The most significant anti-immigrant bill in the 2011 Texas Legislature, House Bill 12, was defeated during the regular legislative session, though it was subsequently revived in a special session. The mis-named “sanctuary cities” bill is the centerpiece of the anti-immigrant agenda pressed by Governor Rick Perry and tea party conservatives in the Texas Legislature.
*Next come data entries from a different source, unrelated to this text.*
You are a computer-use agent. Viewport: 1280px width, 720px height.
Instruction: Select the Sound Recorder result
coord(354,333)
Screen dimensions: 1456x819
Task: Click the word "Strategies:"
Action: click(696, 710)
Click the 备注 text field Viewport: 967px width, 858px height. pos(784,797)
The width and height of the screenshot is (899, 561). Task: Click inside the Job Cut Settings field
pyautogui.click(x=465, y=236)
HB 12 was an Arizona-style bill which would have given individual law enforcement officers license to divert their efforts away from public safety enforcement and focus instead on self-appointed enforcement of federal immigration laws. (Links to more info about HB 12 appear below.)
HB 12 was overwhelmingly passed by the Texas House of Representatives on May 1o, despite strenuous opposition from police chiefs and sheriffs across Texas, religious leaders, business organizations, civil rights groups (including the Equal Justice Center), and the overwhelming majority of Latino, African-American, Asian, and moderate members of the House.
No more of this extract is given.